This is really ugly, really really ugly. I don't for one second suggest doing this in your RDBMS, and really I suggest you fix your data. You should not be storing "delimited" (I use that word loosely to describe your data) data in your tables you should be storing in in separate columns and rows. In this case, the first "code" should be in one column, with a one to many relationship with another table with the codes you're trying to extract.

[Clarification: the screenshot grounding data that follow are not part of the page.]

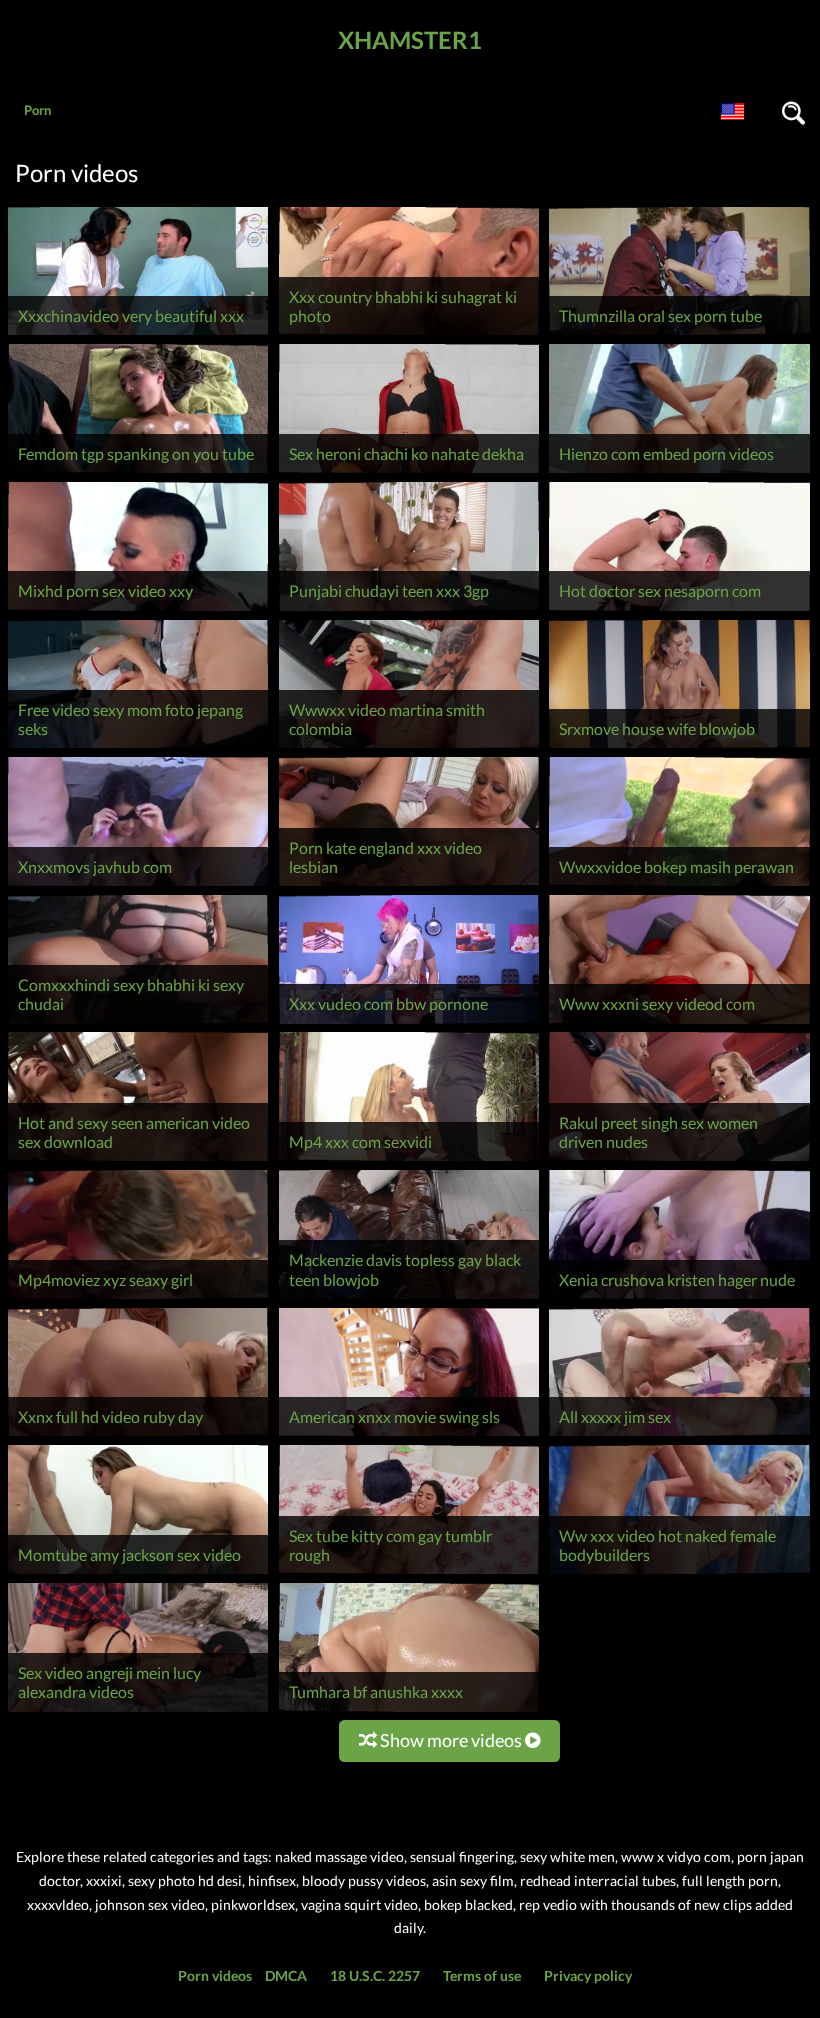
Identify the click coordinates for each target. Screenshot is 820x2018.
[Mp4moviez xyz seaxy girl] (138, 1298)
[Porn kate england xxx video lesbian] (409, 885)
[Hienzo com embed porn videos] (679, 472)
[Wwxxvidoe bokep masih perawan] (679, 885)
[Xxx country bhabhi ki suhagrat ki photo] (409, 334)
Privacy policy (588, 1975)
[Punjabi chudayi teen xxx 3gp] (409, 610)
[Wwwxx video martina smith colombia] (409, 747)
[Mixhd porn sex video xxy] (138, 610)
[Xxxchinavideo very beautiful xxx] (138, 334)
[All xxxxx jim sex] (679, 1435)
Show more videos (451, 1740)
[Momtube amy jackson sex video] (138, 1573)
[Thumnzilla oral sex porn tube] (679, 334)
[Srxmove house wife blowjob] (679, 747)
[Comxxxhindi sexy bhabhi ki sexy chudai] (138, 1023)
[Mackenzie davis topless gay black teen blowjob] (409, 1298)
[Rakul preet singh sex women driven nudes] (679, 1160)
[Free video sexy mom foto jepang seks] (138, 747)
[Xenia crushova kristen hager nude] (679, 1298)
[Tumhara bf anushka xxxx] (409, 1711)
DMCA (286, 1975)
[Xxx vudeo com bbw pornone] (409, 1023)
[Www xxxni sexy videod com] (679, 1023)
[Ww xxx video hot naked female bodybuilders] (679, 1573)
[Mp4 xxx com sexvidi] (409, 1160)
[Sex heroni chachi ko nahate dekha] (409, 472)
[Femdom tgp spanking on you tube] (138, 472)
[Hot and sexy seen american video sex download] (138, 1160)
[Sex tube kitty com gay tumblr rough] (409, 1573)
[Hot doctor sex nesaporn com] (679, 610)
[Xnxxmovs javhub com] (138, 885)
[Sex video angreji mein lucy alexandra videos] (138, 1711)
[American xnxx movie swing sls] (409, 1435)
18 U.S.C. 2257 (375, 1975)
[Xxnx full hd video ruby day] (138, 1435)
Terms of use (482, 1975)
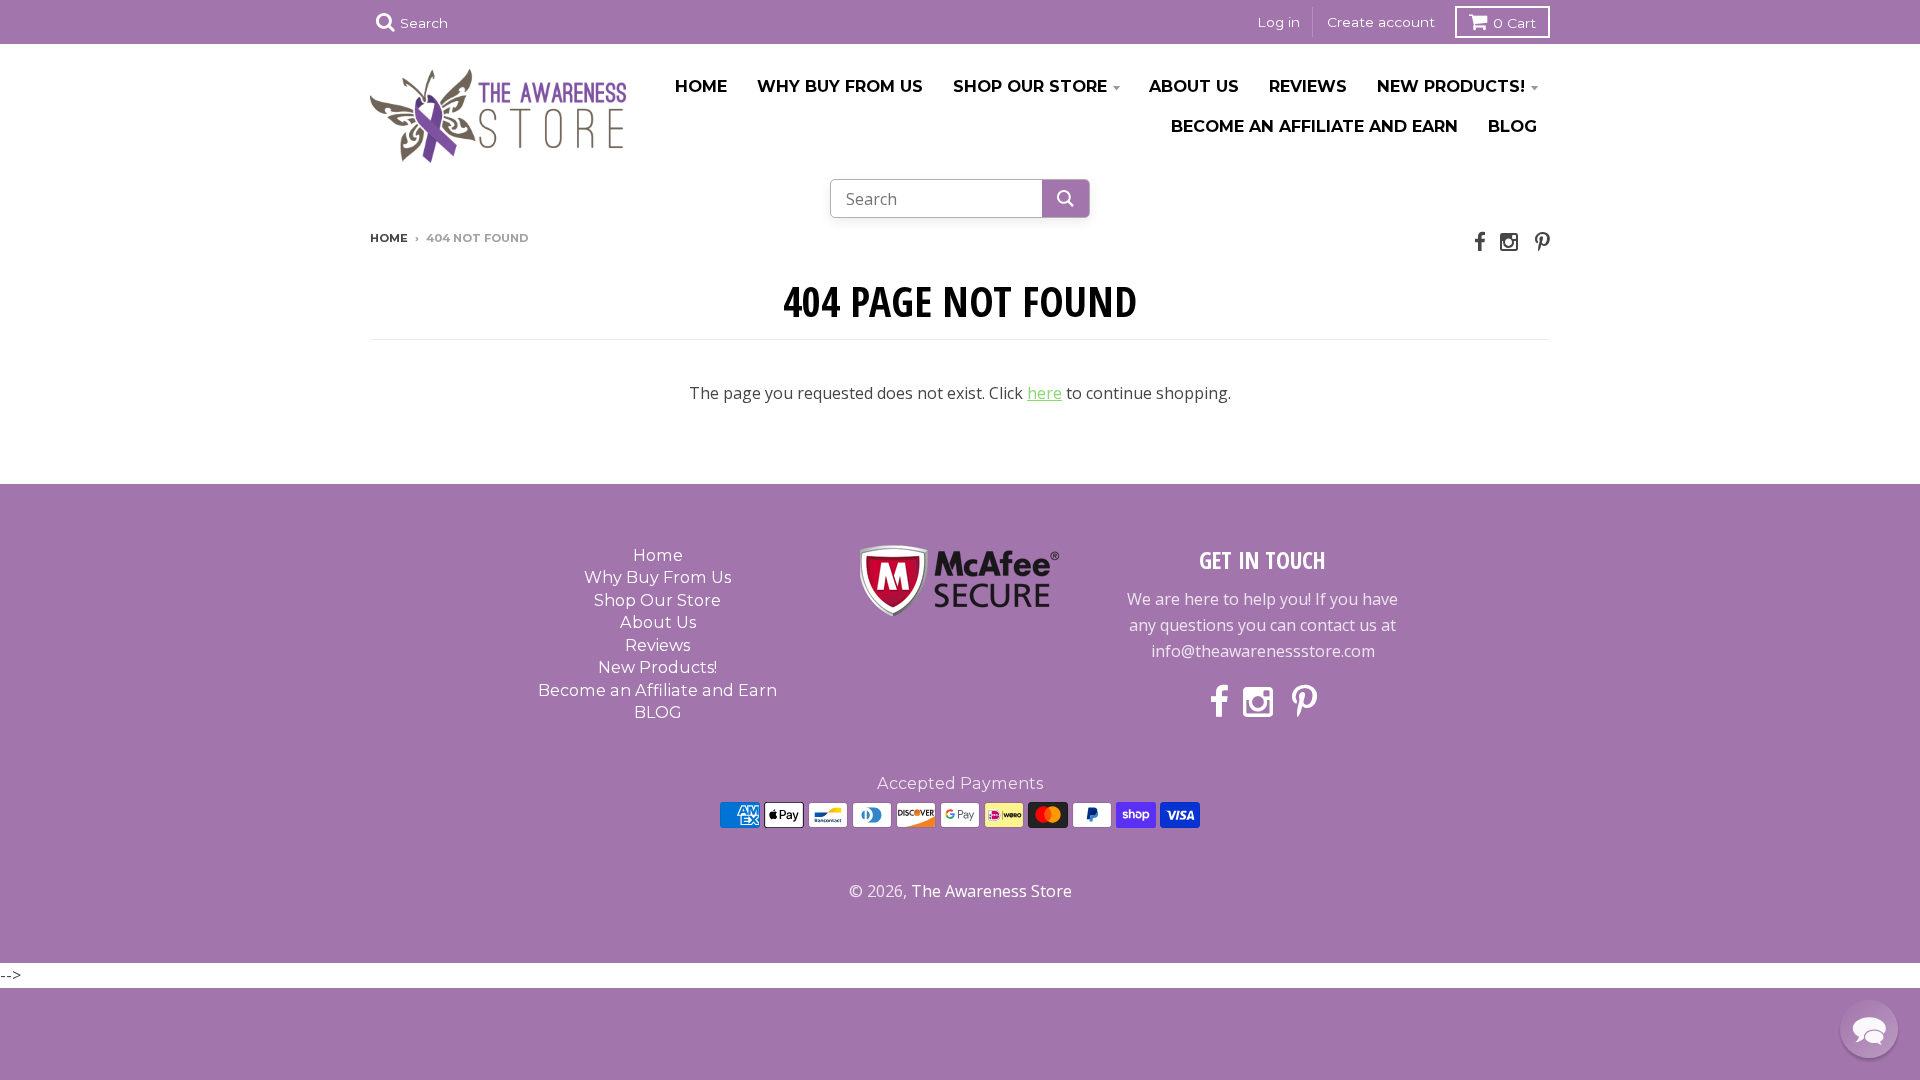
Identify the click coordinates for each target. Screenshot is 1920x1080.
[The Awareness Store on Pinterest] (1542, 241)
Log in (1278, 22)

As you haven't tagged or mentioned your Version of SQL Server I've used the latest SQL Server syntax. STRING_SPLIT
is available in SQL Server 2016+ and STRING_AGG
in 2017+. If you aren't using those versions you will need to replace those functions with a suitable alternative (I suggest delimitedsplit8k(_lead)
and FOR XML PATH
respectively).
Anyway, what this does. Firstly we need to fix that data to something more useable, so I change the double hyphens (--
) to a Pipe (|
), as that doesn't seem to appear in your data. Then then use that pipe to split your data into parts (individual codes).
Because your delimiter is inconsistent (it isn't a consistent width) this leaves some codes with a leading hyphen, so I have to then get rid of that. Then I use my answer from your other question to split the code further into it's components, and reverse the WHERE
; previously the answer was looking for "bad" rows, where as now we want "good" rows.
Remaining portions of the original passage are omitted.